**EXTRAIT SOURCE**:
———

WEEN – La Cucaracha
(Chocodogs Records / PIAS) [site] – acheter ce disque
Pourquoi ? Pourquoi est-ce que, eux, ils y arrivent ? Pourquoi est-ce que Ween arrive à mélanger tous les styles, à jouer de tout avec une facilité et une cohérence indécentes ? Oui, Ween ne ressemble à rien… et à personne : Ween ne ressemble même pas à Ween ! Ne cherchez pas de comparaisons, ne tentez pas non plus de situer "La Cucaracha", leur dernier album, dans leur foisonnante discographie. Ween fait partie de ces groupes cultes de l’underground, vénérés par une poignée de fans et dont la gloire éphémère ne les a pas fait dévier d’un pouce de la longue, étroite et sinueuse route de l’intégrité musicale.

———

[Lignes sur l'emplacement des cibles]
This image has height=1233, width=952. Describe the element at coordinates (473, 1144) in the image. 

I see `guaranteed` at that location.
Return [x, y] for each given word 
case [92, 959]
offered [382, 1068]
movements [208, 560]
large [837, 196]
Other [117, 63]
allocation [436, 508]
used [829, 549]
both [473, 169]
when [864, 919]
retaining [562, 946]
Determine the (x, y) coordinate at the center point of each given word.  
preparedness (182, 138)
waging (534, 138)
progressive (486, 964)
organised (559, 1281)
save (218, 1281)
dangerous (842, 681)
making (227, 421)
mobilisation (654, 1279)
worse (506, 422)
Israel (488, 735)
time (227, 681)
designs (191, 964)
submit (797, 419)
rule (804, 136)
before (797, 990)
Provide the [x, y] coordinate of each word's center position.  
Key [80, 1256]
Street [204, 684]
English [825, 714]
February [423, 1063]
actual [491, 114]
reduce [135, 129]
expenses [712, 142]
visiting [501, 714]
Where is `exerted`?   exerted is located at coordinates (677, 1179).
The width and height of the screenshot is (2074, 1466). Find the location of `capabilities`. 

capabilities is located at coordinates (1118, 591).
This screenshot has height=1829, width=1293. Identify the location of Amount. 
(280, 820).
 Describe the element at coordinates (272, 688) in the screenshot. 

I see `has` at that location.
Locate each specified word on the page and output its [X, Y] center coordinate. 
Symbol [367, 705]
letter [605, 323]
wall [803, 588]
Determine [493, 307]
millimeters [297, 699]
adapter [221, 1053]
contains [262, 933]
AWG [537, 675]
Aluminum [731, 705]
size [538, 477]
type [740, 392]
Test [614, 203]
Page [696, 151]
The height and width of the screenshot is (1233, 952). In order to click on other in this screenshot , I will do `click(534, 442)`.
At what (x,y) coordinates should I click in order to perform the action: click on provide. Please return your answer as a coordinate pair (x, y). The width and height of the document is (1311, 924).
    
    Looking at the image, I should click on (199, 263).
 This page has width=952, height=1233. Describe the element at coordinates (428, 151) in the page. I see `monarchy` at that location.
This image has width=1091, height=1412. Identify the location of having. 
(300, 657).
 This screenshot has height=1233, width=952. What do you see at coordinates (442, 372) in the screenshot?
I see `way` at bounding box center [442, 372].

———

**CONSIGNE DONNÉE 1**: Extrayez de l'extrait sur Ween le passage commençant par « WEEN – La Cucaracha » et se poursuivant jusqu'à « de l’intégrité musicale. ».
**CONSIGNE DONNÉE 2**: D'après l'extrait sur Ween, sous quelles références de maison de disques paraît l'album « La Cucaracha » ?
Les enregistrements constituent un matériau distinct de l'extrait.

**RÉPONSE RÉDIGÉE 1**:
WEEN – La Cucaracha
(Chocodogs Records / PIAS) [site] – acheter ce disque
Pourquoi ? Pourquoi est-ce que, eux, ils y arrivent ? Pourquoi est-ce que Ween arrive à mélanger tous les styles, à jouer de tout avec une facilité et une cohérence indécentes ? Oui, Ween ne ressemble à rien… et à personne : Ween ne ressemble même pas à Ween ! Ne cherchez pas de comparaisons, ne tentez pas non plus de situer "La Cucaracha", leur dernier album, dans leur foisonnante discographie. Ween fait partie de ces groupes cultes de l’underground, vénérés par une poignée de fans et dont la gloire éphémère ne les a pas fait dévier d’un pouce de la longue, étroite et sinueuse route de l’intégrité musicale.

**RÉPONSE RÉDIGÉE 2**: Chocodogs Records / PIAS.